Extract =
======
Davis allowed his anguish to leak into a letter to Johnston lamenting “the drooping cause of our country.” The ostensible purpose of the letter was to prod Johnston into carrying out Davis’s orders to group regiments from the same state together in brigades as a boost to morale. “Some have expressed surprise at my patience with you when orders to you were not observed,” the president told his general. Johnston recognized this rebuke for what it was, an expression of exasperation with Johnston’s conduct of the campaign. If he had received such a letter from someone who could be “held to personal accountability,” Johnston told his wife, he would have challenged him to a duel.
======
Given request 1 = In the passage about Davis and Johnston, condense the paragraph beginning "Davis allowed his anguish" into a shorter version that keeps its main facts.
Given request 2 = Carry the passage about Davis and Johnston forward from the point where it stops.

(Items from a dataset)
======
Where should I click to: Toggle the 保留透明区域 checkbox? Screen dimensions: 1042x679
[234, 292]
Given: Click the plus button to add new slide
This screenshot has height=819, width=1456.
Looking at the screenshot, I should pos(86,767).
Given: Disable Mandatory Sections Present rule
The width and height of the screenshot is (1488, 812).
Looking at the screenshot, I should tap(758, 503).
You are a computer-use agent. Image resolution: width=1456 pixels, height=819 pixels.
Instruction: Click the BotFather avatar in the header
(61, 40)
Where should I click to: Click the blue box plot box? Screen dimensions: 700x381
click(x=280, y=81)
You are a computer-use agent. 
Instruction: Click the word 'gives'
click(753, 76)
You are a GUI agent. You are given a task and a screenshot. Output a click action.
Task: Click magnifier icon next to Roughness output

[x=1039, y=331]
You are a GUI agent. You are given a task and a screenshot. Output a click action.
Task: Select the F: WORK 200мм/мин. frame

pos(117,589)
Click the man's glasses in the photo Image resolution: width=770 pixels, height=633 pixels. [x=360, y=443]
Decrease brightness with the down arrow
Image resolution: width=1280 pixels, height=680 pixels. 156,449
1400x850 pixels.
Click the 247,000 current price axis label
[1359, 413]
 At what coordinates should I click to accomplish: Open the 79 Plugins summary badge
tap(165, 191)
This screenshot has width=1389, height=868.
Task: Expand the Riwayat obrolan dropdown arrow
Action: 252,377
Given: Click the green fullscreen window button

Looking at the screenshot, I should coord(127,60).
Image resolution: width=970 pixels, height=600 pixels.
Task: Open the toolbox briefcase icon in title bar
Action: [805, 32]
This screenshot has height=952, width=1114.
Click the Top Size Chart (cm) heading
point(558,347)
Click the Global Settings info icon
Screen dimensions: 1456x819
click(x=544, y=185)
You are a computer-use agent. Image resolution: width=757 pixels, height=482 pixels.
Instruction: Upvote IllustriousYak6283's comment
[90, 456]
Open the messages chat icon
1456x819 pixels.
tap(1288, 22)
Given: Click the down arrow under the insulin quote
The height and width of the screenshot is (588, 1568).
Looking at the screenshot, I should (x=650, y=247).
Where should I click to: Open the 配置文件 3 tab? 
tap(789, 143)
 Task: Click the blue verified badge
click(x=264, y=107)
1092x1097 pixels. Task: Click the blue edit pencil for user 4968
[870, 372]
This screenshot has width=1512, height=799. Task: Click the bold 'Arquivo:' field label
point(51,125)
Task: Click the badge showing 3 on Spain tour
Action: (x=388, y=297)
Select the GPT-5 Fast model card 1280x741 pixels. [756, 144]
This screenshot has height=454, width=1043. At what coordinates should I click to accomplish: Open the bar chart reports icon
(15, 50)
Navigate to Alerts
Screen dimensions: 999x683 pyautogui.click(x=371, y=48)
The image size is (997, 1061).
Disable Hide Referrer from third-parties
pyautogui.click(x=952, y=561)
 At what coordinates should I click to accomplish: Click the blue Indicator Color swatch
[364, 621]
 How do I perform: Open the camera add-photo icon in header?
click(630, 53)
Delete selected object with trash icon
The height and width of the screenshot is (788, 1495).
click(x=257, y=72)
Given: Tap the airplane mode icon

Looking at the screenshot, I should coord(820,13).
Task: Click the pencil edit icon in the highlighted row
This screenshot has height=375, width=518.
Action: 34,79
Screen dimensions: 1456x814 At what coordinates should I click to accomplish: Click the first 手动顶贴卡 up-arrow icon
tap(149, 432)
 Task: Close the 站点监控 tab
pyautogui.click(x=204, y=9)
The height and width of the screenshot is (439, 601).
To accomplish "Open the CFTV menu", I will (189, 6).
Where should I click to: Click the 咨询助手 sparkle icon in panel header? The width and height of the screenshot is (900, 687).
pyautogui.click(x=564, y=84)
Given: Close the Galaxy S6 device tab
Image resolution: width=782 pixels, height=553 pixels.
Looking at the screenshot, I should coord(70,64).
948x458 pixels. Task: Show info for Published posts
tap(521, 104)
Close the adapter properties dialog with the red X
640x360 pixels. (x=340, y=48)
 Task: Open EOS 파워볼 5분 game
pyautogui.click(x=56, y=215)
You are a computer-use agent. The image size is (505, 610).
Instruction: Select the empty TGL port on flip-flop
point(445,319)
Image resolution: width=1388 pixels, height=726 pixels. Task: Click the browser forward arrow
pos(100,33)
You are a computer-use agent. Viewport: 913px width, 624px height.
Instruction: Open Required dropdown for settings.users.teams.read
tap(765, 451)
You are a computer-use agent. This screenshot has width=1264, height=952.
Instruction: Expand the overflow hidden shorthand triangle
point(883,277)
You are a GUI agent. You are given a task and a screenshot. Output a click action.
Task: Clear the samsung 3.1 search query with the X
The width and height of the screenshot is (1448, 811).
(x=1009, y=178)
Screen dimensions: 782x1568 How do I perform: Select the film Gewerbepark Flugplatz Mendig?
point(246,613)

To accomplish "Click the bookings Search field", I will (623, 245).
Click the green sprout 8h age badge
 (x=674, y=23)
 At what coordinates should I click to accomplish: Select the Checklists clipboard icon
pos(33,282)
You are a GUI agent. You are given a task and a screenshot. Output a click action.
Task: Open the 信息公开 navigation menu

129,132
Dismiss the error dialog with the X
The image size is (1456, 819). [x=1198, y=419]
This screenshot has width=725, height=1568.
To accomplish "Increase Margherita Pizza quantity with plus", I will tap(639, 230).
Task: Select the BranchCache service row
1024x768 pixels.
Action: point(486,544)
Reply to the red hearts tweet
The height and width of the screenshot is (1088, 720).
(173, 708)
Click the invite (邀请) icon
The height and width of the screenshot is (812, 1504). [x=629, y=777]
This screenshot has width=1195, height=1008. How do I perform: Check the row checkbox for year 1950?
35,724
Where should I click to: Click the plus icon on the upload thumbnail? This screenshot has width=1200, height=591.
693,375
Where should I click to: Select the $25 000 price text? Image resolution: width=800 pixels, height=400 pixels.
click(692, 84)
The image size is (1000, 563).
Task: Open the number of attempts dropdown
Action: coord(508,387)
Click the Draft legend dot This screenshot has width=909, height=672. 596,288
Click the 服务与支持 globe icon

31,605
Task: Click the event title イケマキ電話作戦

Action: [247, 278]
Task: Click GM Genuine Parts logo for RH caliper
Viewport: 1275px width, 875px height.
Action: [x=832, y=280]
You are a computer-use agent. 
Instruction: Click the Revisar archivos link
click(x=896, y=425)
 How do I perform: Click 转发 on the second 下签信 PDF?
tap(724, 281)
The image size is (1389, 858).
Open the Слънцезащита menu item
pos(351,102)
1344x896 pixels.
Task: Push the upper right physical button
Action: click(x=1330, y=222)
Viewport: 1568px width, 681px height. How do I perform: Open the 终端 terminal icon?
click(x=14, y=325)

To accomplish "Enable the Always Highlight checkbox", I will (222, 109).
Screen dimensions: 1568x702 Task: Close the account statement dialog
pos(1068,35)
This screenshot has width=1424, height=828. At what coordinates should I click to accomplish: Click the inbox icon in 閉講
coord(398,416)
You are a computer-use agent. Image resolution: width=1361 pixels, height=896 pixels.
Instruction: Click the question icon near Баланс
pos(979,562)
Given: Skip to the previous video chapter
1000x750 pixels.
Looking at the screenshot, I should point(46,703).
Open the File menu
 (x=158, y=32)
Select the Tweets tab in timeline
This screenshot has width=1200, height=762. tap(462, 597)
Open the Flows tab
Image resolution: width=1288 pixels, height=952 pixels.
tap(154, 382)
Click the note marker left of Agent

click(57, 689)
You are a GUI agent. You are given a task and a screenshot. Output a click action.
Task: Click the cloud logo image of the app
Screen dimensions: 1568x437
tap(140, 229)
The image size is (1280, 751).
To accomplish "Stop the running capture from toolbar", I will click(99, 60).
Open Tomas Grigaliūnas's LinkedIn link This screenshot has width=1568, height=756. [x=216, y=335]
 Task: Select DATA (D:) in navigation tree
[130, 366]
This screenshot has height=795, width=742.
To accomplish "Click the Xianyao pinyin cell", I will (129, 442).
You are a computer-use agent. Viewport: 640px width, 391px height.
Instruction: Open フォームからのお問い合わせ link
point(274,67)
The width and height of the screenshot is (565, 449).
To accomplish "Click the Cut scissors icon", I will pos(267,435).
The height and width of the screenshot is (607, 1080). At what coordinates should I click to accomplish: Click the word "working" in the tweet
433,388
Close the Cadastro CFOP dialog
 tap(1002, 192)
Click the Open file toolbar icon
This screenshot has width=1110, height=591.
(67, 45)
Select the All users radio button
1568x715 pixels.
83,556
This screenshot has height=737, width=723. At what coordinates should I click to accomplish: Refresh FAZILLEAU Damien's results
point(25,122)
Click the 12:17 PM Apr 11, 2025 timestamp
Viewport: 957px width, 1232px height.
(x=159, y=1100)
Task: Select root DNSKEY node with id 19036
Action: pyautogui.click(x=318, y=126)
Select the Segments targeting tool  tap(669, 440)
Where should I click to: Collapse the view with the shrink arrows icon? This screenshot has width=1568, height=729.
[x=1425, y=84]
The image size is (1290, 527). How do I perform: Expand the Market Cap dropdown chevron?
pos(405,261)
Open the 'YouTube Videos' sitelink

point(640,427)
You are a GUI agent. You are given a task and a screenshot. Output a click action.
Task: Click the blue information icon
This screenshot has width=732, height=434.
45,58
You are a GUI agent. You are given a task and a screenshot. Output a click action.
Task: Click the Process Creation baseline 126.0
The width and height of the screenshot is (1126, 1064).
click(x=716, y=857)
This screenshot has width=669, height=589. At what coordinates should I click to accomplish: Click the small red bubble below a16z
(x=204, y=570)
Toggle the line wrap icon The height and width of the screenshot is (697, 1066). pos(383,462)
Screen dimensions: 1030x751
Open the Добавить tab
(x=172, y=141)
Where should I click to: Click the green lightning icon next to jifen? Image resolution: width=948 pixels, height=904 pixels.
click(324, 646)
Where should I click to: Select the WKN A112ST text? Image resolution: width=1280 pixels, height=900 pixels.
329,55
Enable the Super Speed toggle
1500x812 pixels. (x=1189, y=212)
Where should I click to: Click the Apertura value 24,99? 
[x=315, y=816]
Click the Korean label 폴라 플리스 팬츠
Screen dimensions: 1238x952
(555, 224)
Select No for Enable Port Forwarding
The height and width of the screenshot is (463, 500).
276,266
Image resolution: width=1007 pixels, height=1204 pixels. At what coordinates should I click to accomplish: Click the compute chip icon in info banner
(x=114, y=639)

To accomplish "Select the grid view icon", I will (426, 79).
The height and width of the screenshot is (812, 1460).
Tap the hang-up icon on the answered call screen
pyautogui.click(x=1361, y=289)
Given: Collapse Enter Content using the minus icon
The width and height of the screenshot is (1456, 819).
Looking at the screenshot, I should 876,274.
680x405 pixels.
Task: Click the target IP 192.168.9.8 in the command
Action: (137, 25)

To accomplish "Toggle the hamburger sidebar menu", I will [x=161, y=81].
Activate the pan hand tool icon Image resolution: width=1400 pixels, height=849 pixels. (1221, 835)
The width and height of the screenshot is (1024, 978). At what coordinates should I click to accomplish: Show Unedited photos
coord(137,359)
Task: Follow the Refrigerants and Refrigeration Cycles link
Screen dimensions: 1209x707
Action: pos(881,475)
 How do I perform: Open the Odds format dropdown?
======
Exercise response 1 = Davis let his anguish show in a letter to Johnston lamenting "the drooping cause of our country." The letter's stated aim was to push Johnston to follow Davis's orders to brigade regiments from the same state together to boost morale. Davis wrote that some were surprised at his patience with Johnston for not observing orders. Johnston took this as a rebuke of his conduct of the campaign and told his wife that he would have challenged anyone who could be "held to personal accountability" to a duel for writing such a letter.

Exercise response 2 =
In this time of troubles, Davis turned to religion. He had been attending St. Paul’s Episcopal Church in Richmond and had grown friendly with its rector, the Reverend Charles Minnigerode. Davis could not remember whether he had been baptized as a child, so he asked Minnigerode to baptize him and confirm him as a member of the church on May 6. One of Davis’s newspaper tormentors, the Richmond Examiner, waxed sarcastic about this event: “When we find the President standing in a corner telling his beads, and relying on a miracle to save the country, instead of mounting his horse and putting forth every power of the Government to defeat the enemy, the effect is depressing in the extreme.”
But Davis was in fact mounting his horse and exerting all of his energy to try to defeat the enemy. A fine horseman, Davis was in the habit of riding out in the afternoon for exercise and diversion. He used these occasions to visit army headquarters on the Chickahominy and the batteries placed at Drewry’s Bluff on the James River seven miles from Richmond to stop the Union navy. Those guns did indeed drive back Northern warships, including the Monitor, on May 15, saving Richmond from the fate of New Orleans three weeks earlier, when the city had surrendered with naval guns trained on its streets.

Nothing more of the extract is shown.